God returns – Saturday, 20th week in ordinary time – Ezekiel 43:1-7a

God returns – Saturday, 20th week in ordinary time – Ezekiel 43:1-7a

We complete our study of the prophet Ezekiel based on the texts that have been read at the Eucharistic celebrations on weekdays, over the last two weeks. This final, great vision of Ezekiel is recorded in chapters 40 through 48 and is a conclusion for the book as a whole. These chapters fulfil the promises made in Ezekiel 20: 40-44 and 37:23-28 in which God promised that his sanctuary would be restored. In choosing this text the lectionary brings to a close the book of Ezekiel.

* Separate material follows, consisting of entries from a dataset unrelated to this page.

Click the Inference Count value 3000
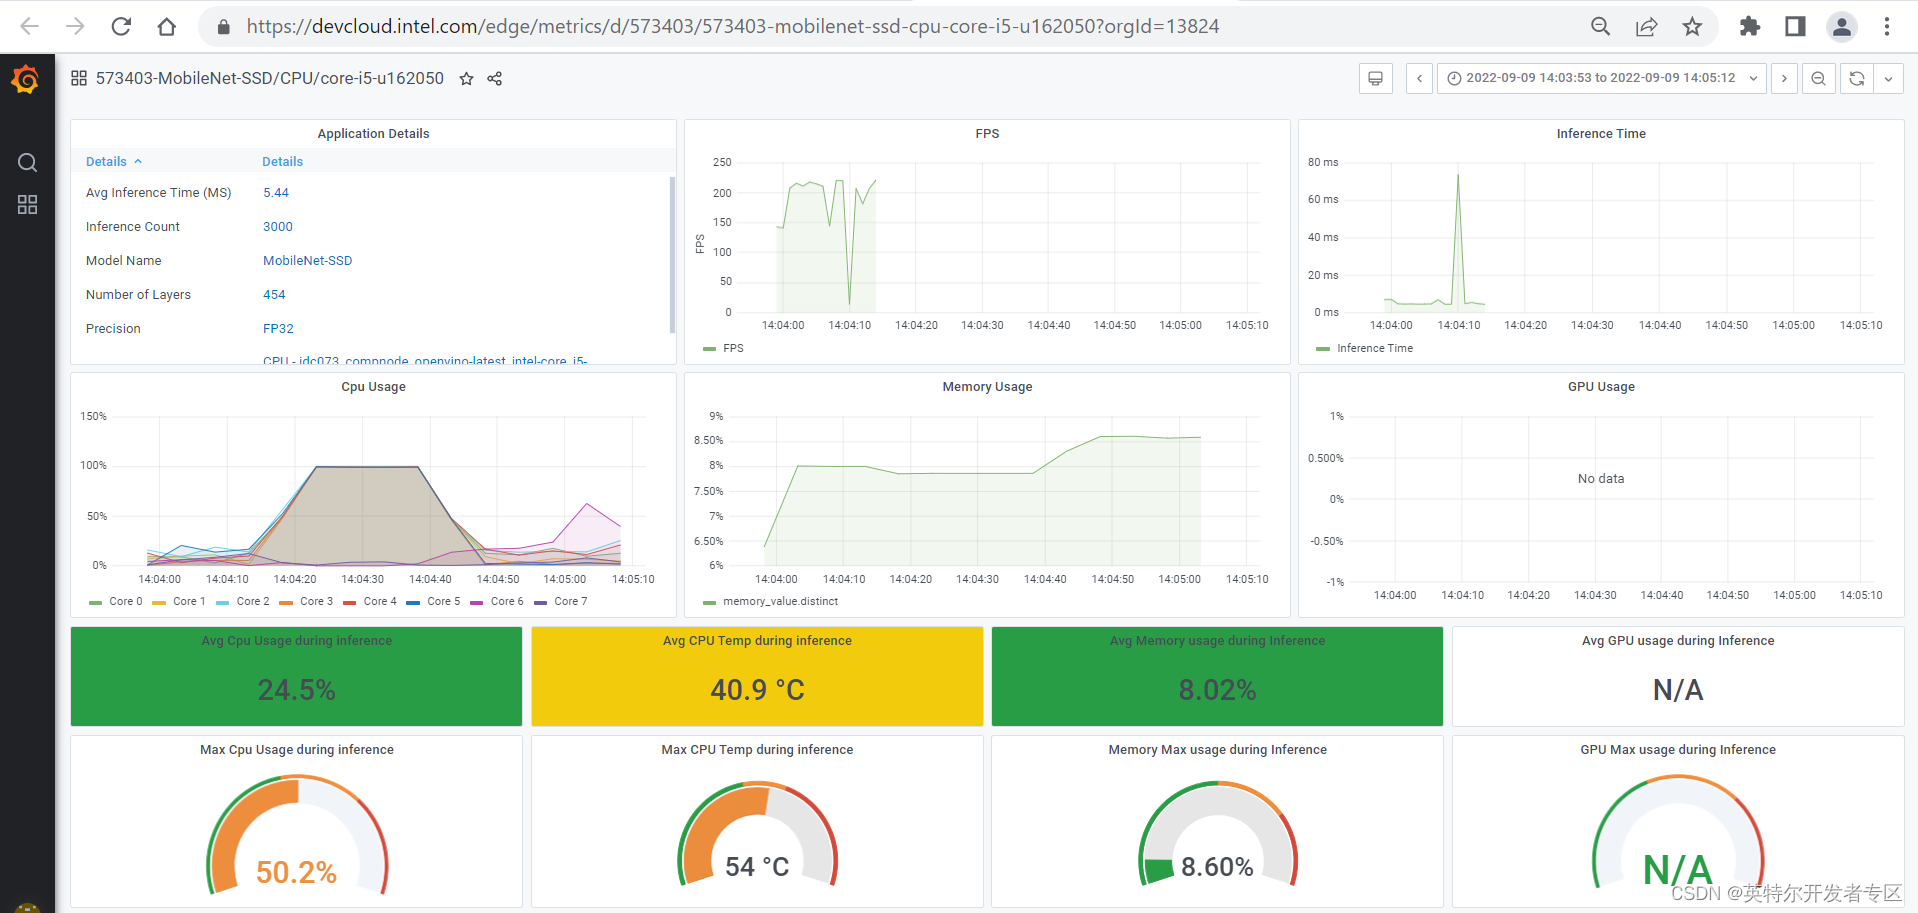1918x913 pixels. point(277,226)
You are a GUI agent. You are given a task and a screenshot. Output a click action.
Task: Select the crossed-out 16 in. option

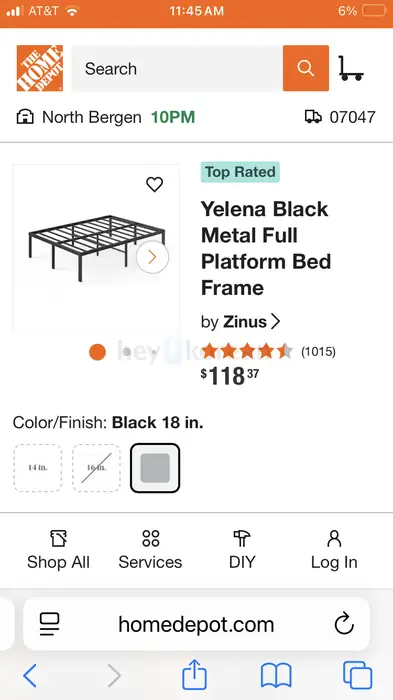tap(96, 468)
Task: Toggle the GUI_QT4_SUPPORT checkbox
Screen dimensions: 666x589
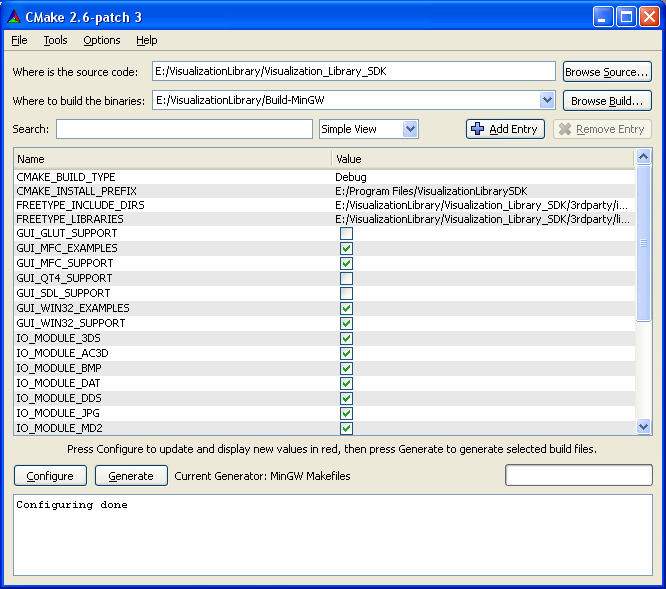Action: pos(346,278)
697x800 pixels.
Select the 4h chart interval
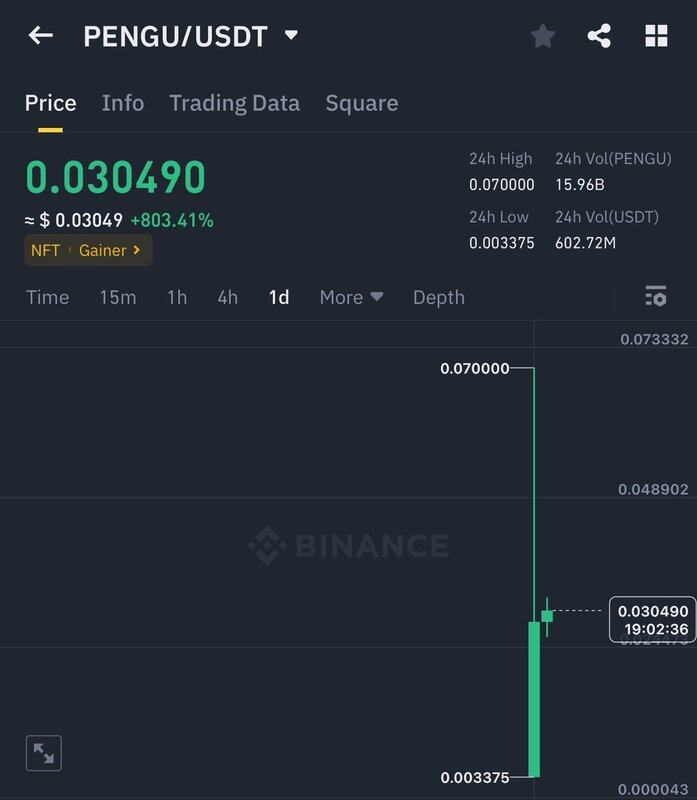point(228,297)
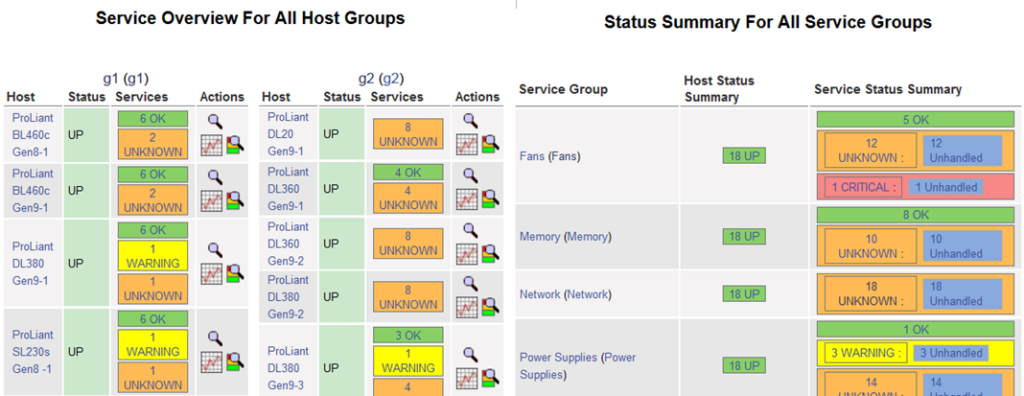The height and width of the screenshot is (396, 1024).
Task: Open graph icon for ProLiant DL380 Gen9-3
Action: [x=467, y=378]
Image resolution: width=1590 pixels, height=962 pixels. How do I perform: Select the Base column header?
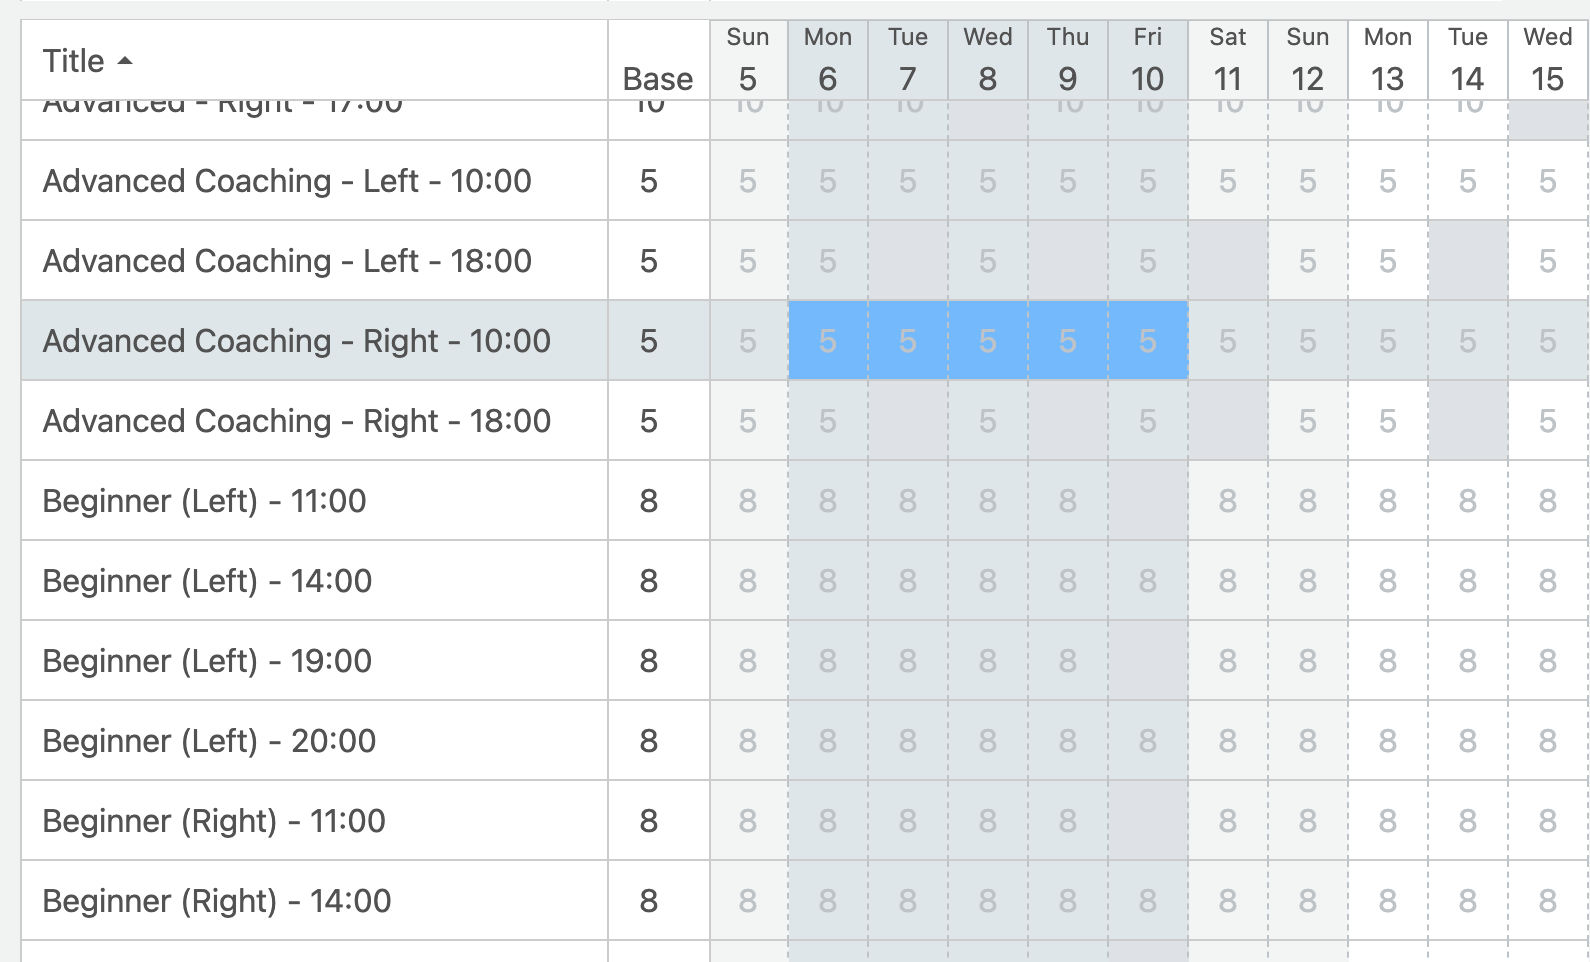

This text is almost the last prophecy that was dated, and was made many years after the fall of Jerusalem (the fourteenth year after the city was captured). Ezekiel insisted that the source of this rather long prophecy was God himself. Yahweh was also the source of the minute and sometimes strange detail of this prophecy. The audience for this vision was primarily the house of Israel. It was most relevant to them as part of God’s promised future restoration.

The first stage of the visions (40;1- 43:27) is a guided tour of the new temple ending with the description of the return of God’s glory. Ezekiel must remember every detail of this description and bring this to the people who will execute it. We hear of the outer dimension of the new temple to be situated on Mount Zion. It will have its gates on the northern, southern and eastern side with an outer court and inner court. The temple is then described in great detail. Now that the temple had been described, it was necessary to signify that the building was accepted by God.

In chapter 11:23, God departed from the temple from the eastern gate and now he returns for the very gate that he left . Without the glory of God, Ezekiel’s temple was nothing more than a building. With the glory of God, it was a sacred place, a habitation for God and the radiance of His presence. As Ezekiel experienced in his vision, the glory of God had an aspect that could be heard and seen. It sounded like the awesome and inspiring sound of a great waterfall (the sound of many waters). It looked massive and radiant (the earth shone).

Ezekiel recognized this as the same display of glory he saw in a negative sense in Ezekiel 10 and 11 by the River Chebar. Then, the glory of God came in judgment, to destroy the city. Though Ezekiel had seen this vision of the glory of God twice before (in Ezekiel 1 and Ezekiel 10-11), it was in no way a familiar or comfortable sight.

In holy reverence to God, Ezekiel fell on his face. The sense is that Ezekiel didn’t choose to do this; it was a natural response. He had done the same before (Ezekiel 1:28; 3:23; 9:8, and 11:13). The voice of Yahweh Himself spoke from the temple, showing that the glory of God was the active representation of His presence. Where the glory was, God was; and where God is, He speaks.